Is Suffering Ever a Source of Good ?
Suffering has been a common theme in the arts and religion probably since humans began talking to one another, for certainly recorded history is rife with it. Doctor Ghadirian includes the sciences and medicine in his well researched and carefully thought out treatise on one of life's paradoxes: that good can come out of bad experiences. The fabled silver lining to storm clouds has inspired hope for generations, but does it have any statistical justification? Yes, says the author, though more research will be needed to understand the mechanisms that underlay the process.
A-M Ghadirian is an award winning author, physician and psychiatrist, professor at McGill University's Faculty of Medicine. He is also a follower of the Bahá'í Faith, and this book is written from that theological viewpoint--namely, that there is a single Creator Who has provided progressive religious guidance over time, Whose creation is designed with the specific purpose of assisting in the perfection of human virtues.

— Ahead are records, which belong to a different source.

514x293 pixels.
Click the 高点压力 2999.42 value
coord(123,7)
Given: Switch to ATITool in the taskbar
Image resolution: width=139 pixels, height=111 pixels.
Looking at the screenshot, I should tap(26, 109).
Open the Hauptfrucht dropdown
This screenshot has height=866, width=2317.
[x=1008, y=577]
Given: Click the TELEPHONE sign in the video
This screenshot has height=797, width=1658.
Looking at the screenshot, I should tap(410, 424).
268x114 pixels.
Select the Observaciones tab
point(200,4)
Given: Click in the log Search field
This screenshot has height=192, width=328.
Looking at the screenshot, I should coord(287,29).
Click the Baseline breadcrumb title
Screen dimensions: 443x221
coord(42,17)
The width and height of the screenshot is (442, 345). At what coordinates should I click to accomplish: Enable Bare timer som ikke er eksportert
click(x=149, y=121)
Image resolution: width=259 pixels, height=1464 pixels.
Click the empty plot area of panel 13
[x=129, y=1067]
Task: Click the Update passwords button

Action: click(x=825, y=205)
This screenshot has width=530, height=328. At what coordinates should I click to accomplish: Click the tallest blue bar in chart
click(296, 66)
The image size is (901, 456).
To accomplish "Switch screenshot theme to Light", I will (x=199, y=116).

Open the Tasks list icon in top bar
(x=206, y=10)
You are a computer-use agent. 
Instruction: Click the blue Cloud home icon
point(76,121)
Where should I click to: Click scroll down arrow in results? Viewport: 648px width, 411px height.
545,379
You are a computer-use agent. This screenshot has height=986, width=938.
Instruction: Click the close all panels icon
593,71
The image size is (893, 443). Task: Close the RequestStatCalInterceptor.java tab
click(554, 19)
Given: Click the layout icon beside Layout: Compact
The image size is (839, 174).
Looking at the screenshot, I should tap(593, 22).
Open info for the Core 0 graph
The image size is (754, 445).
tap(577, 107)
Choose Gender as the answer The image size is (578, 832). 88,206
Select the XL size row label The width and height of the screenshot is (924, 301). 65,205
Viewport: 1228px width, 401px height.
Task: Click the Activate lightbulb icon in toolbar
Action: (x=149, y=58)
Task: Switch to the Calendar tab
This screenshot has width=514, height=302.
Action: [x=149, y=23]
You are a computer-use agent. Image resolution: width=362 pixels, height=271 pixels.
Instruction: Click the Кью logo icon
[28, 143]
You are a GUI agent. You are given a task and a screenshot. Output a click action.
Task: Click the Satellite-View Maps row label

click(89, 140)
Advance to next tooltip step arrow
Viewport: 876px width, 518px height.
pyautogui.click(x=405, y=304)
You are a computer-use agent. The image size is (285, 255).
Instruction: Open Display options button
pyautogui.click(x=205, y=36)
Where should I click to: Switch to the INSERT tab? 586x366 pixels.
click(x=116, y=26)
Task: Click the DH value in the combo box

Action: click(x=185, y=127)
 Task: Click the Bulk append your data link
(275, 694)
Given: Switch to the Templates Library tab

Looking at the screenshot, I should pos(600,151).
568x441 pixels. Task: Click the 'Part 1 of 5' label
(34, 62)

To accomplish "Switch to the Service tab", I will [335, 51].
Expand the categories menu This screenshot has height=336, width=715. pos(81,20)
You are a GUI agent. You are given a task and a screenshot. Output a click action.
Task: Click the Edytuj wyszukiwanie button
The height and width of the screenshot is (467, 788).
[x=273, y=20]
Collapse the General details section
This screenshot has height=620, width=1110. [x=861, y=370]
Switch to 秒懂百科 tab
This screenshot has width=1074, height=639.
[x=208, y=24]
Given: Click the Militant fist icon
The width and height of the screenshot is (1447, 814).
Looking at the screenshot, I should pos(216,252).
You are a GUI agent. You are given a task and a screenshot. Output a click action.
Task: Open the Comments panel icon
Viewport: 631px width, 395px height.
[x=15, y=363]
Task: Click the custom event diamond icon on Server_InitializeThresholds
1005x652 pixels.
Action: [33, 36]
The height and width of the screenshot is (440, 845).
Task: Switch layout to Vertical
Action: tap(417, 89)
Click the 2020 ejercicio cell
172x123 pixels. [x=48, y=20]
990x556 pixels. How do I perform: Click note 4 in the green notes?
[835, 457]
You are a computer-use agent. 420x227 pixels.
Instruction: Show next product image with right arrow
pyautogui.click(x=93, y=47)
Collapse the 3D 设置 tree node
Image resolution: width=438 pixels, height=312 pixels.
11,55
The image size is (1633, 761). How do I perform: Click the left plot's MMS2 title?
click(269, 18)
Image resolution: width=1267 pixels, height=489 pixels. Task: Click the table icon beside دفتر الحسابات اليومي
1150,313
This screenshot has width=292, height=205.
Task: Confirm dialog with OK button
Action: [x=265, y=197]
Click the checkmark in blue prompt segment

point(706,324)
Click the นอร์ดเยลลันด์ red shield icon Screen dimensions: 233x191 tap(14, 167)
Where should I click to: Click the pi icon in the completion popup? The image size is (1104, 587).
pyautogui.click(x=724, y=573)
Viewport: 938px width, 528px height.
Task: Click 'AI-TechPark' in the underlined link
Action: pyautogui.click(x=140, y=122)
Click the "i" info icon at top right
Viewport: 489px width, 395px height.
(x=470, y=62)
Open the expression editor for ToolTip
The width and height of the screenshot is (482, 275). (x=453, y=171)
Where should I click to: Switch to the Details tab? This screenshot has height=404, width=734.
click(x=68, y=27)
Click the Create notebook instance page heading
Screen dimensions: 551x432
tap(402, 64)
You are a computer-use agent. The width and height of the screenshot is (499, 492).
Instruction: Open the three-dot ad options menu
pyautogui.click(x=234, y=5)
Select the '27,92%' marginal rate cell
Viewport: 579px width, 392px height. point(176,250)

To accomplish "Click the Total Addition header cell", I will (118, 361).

Creative Dimensions of Suffering is not just another fluffy, pop-culture self-help book. The author describes it this way:
"When we bring up questions of how suffering and creativity are interrelated, the answers become even more elusive. Traditionally, suffering has been perceived as a morbid experience, a black hole of human existence that always imparts fear and anxiety. If we explore this dark continent called suffering, however, we often find bright sides of it that have been the direct or indirect cause of great achievements in society....Eleven chapters and an extensive bibliography and footnotes explore the relationship between creativity and suffering. Firstly, the author defines creativity, suffering, and spirituality, then reviews studies on resilience, mood, mental illness, coping skills, neurological disability, vulnerability verses capability, change and transformation, the relationship of life traumas and crises to growth, and some spiritual dimensions of suffering and creativity.
"How is this possible? Why do some people succeed at overcoming their suffering while others succumb...? Is there a certain group of people who are more likely than others to have their creative potential released during or after ordeals involving suffering? Is there any pathway or mechanism that allows creativity to develop during adversity? Do genes or environment play a special role in overcoming adversity, or is there a unique relationship between spirituality and creativity? We don't have answers for all of these intriguing questions, but we will explore many of them in this book." p. 2
Since there is a common perception of a fine line between genius and madness--and that all creative genius grows out of hardship--the author wanted to know if that was true. Using biography of accomplished artists, writers, poets, scientists and mathematicians, as well as personal experience in his own fields of medicine and psychology, Dr. Ghadirian gives his readers an interesting historical perspective on the many correlations between creativity and suffering. He is quick to point out, however, that many creative people are not mentally ill, physically or psychologically disabled, persecuted, or otherwise severely oppressed by life.
Survivors of the changes and chances of life, although the author does not use that term, do have certain traits in common, as do the ones who succumb to misery. History provides many examples of people who overcame mental and/or physical illness, providing evidence against the idea that mental illness always hinders ability to accomplish great things. "If pain and hardship are necessary for advancing to reach a goal, than perhaps creativity exists in conjunction with suffering as a way for attaining this goal." p. 77
Progress in medicine is illustrated by how "Many serious neurological disorders that, in the past, doomed a patient to utter hopelessness and disability are now viewed as opportunities for discovering latent potential that, with the help of science and technology, can be realized. This shows that human beings are highly resilient and have an inherent quality to compensate for disabilities, sometimes with astonishing endurance and creativity. The very act of coping with the distress of loss or disability in discouraging circumstances is a noble accomplishment and an act of creativity." p. 97
In his summary, the author points to an optimistic future:
"To experience life crises, whether in the form of physical violence or emotional affliction, carries meaning that affects an individual's attitude in dealing with future crises. Traditionally we have associated adversity and suffering with negative and destructive connotations. Culture and childhood education often reinforce such impressions, the results of which are fear and anxiety. This kind of impression of the dark side of suffering is partly understandable; as human beings we are vulnerable and can't avoid the pain and grief of facing loss or tragedy. But our education and socio-cultural beliefs underestimate human biological and psychological resilience and our potential to confront and possibly conquer many trials and tribulations. To sustain such an empowering vision and insight, a shift of consciousness needs to take place in our mindset to acknowledge possible positive and creative potential amidst adversity."
We need to keep looking for silver linings!
* I am not affiliated with the author or publisher, and purchased the book for personal use.